## What you need to do:
Shift each coordinate in the answers of the rows below up by 11 and rewrite every line, requests included, in full. Leave the pictures out of your answer.
== Records for the exercise
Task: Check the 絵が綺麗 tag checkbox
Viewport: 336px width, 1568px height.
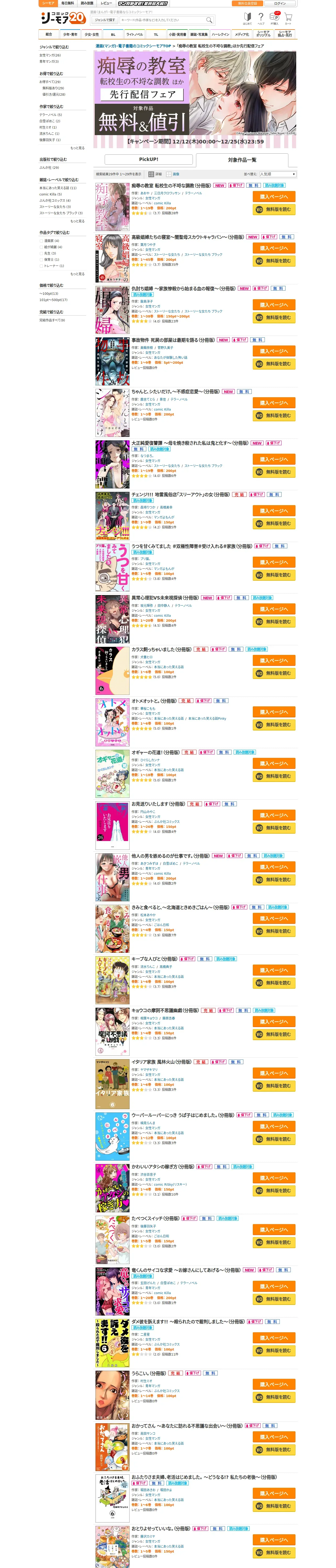Action: tap(41, 247)
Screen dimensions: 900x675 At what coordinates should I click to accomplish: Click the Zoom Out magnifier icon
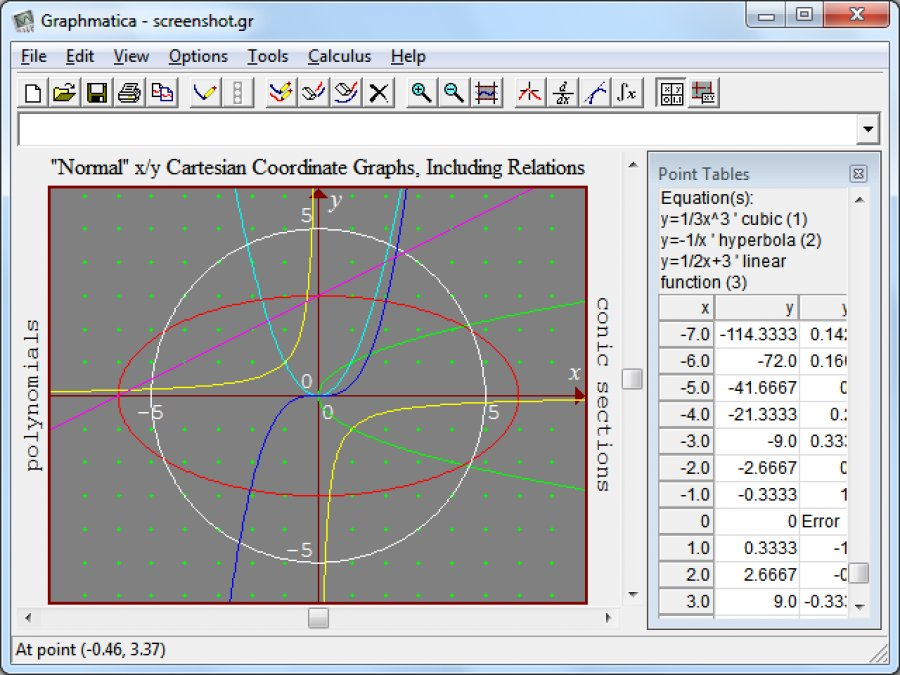click(x=454, y=93)
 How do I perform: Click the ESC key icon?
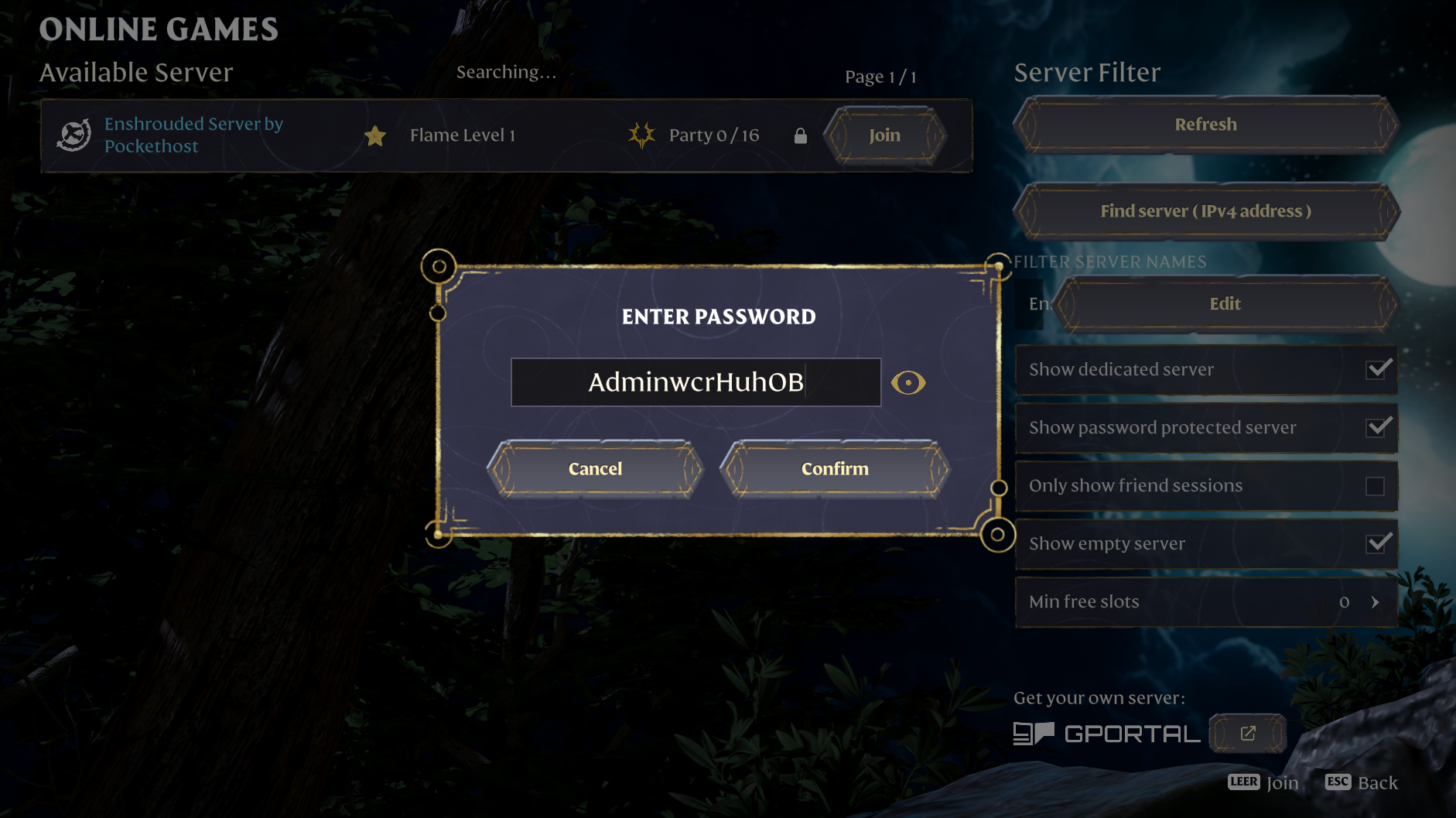pos(1338,782)
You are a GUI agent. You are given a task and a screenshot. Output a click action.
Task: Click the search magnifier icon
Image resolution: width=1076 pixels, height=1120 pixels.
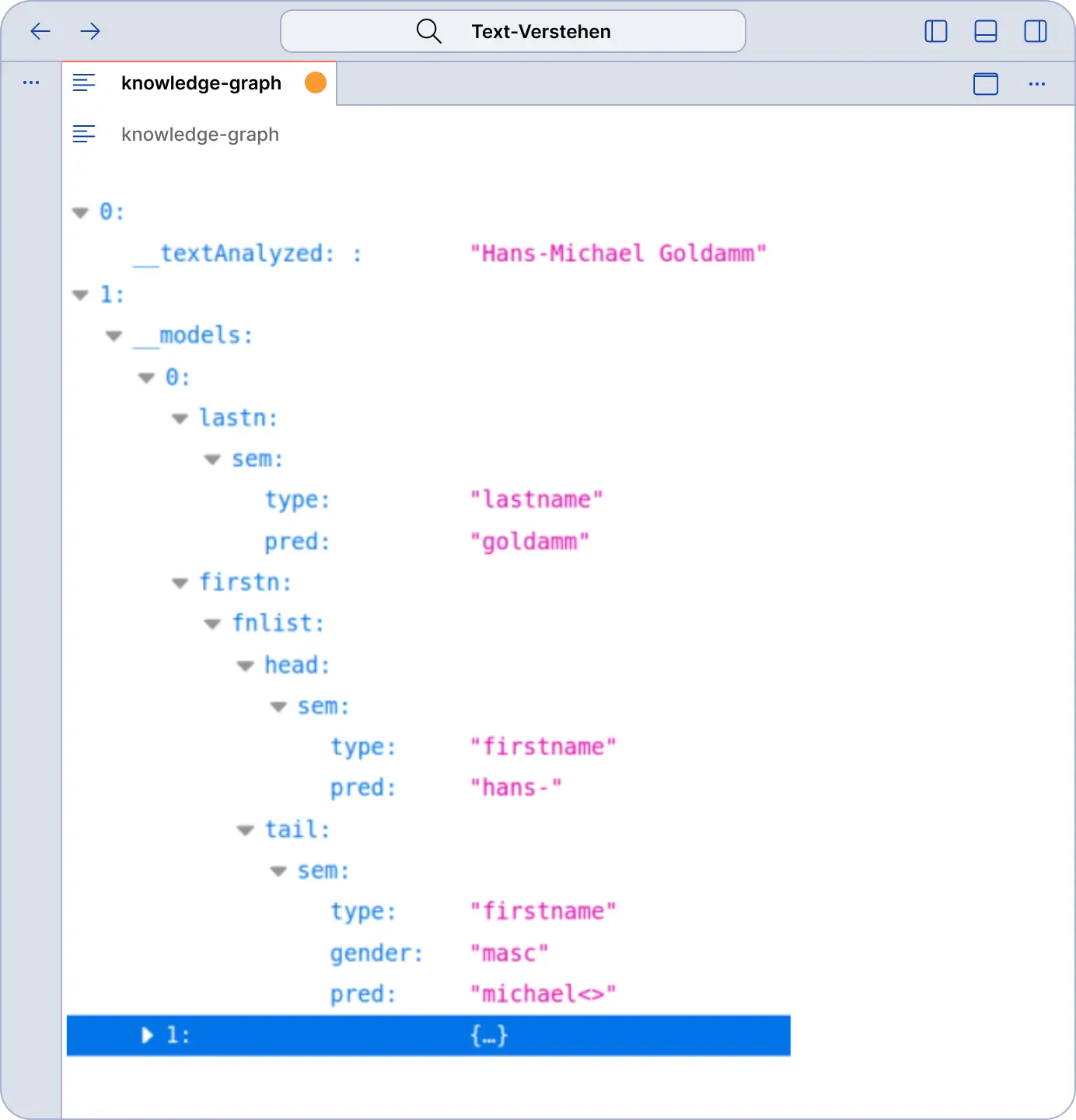pos(428,32)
====
## Exercise output:
Task: Check the 絵が綺麗 tag checkbox
Viewport: 336px width, 1568px height.
Action: tap(52, 258)
Screen dimensions: 900x675 At what coordinates should I click to accomplish: Click the Zoom Out magnifier icon
click(x=465, y=104)
 How do I perform: Click the ESC key icon?
pos(1349,793)
You are a GUI agent. You are given a task and a screenshot. Output a click action.
Task: Click the search magnifier icon
Image resolution: width=1076 pixels, height=1120 pixels.
pos(439,43)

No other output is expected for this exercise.